Wow, you just jumped out there. Before you pick your face up, tell me where I even mentioned Jordan? Then explain what 8 more shots per game has to do with the offense running through Shaq and not Kobe. Then pick your face up, quit smelling yourself, & have a good weekend. :grinning:


----------



## Minstrel (Dec 31, 2002)

> Originally posted by <b>MongolianDeathCloud</b>!
> 
> 
> . No of course not, San Jose is a blast.. :yes:
> ...


I think it's probably as diverse and cosmopolitan...it's certainly not as large or as glamorous, I agree. I just like the South Bay, in general...tremendous weather, great, beautiful cities (like Mountain View, Cupertino, Palo Alto, parts of San Jose) and plenty of things to do.

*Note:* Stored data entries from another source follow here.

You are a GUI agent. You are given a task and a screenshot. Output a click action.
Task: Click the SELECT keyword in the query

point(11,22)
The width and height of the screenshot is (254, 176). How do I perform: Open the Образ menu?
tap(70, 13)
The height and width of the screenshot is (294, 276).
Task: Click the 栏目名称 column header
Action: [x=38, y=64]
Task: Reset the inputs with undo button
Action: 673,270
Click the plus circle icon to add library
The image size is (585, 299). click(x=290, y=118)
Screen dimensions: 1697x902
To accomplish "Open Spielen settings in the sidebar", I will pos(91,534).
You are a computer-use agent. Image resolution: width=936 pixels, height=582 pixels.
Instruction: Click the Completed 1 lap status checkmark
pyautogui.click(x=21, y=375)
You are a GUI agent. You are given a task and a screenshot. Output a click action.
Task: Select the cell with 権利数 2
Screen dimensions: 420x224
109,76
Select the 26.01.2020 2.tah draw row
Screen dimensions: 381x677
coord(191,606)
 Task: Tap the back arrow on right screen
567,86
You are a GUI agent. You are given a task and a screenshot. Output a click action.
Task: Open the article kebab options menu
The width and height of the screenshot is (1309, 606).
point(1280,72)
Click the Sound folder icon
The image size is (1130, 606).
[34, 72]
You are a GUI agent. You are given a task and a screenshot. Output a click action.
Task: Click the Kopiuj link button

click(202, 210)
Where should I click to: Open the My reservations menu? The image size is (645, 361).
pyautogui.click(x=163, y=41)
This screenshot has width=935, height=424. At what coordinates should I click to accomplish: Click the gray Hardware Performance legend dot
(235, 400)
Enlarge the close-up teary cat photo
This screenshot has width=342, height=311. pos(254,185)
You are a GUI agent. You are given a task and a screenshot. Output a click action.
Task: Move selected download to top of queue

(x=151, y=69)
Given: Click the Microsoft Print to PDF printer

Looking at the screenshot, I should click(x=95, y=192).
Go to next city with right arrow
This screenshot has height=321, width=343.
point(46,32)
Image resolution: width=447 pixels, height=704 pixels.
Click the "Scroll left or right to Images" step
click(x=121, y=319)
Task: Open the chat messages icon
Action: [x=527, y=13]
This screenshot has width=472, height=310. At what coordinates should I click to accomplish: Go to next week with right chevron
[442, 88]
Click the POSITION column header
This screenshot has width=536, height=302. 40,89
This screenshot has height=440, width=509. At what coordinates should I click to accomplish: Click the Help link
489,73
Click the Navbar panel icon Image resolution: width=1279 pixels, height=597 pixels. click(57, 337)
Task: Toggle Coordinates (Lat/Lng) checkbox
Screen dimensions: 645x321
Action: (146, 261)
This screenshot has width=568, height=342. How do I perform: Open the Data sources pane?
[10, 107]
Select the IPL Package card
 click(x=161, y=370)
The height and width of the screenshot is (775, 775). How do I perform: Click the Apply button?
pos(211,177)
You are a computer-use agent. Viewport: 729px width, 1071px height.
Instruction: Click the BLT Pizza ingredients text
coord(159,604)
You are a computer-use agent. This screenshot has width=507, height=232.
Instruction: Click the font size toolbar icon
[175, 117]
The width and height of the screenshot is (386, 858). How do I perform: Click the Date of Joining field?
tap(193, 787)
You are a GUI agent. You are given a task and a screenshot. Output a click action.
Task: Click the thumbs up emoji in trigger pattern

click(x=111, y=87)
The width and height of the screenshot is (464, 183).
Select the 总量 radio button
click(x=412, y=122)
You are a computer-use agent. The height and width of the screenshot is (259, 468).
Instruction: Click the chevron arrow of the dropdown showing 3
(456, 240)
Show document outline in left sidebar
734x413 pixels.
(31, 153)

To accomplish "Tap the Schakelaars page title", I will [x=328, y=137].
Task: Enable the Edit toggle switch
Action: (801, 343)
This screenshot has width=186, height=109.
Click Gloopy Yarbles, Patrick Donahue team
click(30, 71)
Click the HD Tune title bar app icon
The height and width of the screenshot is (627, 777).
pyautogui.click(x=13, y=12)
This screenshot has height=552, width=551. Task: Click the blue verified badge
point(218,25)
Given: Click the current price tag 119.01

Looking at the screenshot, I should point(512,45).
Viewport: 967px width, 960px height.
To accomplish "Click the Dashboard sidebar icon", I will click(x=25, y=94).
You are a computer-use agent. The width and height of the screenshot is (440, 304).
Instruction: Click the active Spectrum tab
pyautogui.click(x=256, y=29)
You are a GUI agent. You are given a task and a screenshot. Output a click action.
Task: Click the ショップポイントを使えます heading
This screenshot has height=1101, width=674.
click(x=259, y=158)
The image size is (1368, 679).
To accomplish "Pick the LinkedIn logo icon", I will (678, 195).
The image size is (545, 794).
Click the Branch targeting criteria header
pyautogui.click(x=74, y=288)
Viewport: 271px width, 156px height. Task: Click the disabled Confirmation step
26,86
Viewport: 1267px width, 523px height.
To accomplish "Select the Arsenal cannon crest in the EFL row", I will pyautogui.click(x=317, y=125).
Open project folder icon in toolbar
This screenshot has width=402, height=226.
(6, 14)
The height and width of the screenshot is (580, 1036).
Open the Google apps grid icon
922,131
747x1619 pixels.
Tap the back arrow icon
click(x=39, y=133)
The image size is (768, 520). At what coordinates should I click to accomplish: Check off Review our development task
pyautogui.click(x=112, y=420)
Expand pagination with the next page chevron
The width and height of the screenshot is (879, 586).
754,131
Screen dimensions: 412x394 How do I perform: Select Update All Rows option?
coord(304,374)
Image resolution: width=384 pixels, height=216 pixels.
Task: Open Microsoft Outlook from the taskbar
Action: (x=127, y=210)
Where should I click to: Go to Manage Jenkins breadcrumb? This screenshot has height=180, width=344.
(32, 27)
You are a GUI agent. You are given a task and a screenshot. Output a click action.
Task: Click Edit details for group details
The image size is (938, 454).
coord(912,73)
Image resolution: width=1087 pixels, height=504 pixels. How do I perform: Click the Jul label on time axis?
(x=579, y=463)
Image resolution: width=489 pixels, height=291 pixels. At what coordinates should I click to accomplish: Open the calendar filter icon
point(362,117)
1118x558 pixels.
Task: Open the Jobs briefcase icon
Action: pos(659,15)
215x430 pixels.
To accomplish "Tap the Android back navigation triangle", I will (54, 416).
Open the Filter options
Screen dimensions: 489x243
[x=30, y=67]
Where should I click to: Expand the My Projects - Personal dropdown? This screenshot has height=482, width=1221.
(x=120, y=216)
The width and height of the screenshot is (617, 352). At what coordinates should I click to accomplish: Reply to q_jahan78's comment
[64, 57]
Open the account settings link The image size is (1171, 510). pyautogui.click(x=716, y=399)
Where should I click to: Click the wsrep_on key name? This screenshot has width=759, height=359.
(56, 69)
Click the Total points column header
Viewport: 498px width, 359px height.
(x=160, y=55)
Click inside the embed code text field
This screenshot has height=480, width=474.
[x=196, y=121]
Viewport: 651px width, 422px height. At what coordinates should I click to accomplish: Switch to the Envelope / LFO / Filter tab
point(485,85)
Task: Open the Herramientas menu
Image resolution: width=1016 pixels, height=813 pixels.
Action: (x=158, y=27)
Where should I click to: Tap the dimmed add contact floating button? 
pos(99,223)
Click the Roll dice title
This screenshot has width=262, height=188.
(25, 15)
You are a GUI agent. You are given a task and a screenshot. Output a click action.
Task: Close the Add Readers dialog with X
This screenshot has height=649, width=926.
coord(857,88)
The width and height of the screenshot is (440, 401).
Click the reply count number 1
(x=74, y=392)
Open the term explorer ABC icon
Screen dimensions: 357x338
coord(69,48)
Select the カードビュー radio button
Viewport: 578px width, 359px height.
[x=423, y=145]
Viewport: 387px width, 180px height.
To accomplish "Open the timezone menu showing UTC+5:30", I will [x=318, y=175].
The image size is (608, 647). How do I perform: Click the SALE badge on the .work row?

Honestly, while LA is a lot of fun and has tons of clubs and great restaurants...I think I prefer living in San Diego, as far as So Cal cities go.


----------



## RP McMurphy (Jul 17, 2003)

> Originally posted by <b>BigAmare</b>!
> 
> 
> Yeah right that's better than that Suns team. LOL
> ...


Here's some random numbers for you. Wonder if you can figure out what I'm referring to.

61 21
29 53

Hmmm.....


----------



## HKF (Dec 10, 2002)

C'mon Kobe is not going to San Antonio. 

Kobe is going to Hotlanta. Vanessa can still have a good time down there. She would be a stone's throw away from Miami. :grinning: 

I think if Kobe leaves though, it's for the Eastern Conference. Wouldn't be interesting if the Celtics traded Paul Pierce for a signed and traded Kobe Bryant. That would give the Celtics a star they haven't had since Bird plus a player Ainge could really build around.


----------



## LB26matrixns (May 6, 2004)

*Re: Re: Re: Re: Where should Kobe go?*



> Originally posted by <b>IV</b>!
> 
> 
> Wow, you just jumped out there. Before you pick your face up, tell me where I even mentioned Jordan? Then explain what 8 more shots per game has to do with the offense running through Shaq and not Kobe. Then pick your face up, quit smelling yourself, & have a good weekend. :grinning:


Oh please.....tell me in 2002 you weren't like every other giddy little Kobe fan.....calling up every sports radio show you could to compare the two.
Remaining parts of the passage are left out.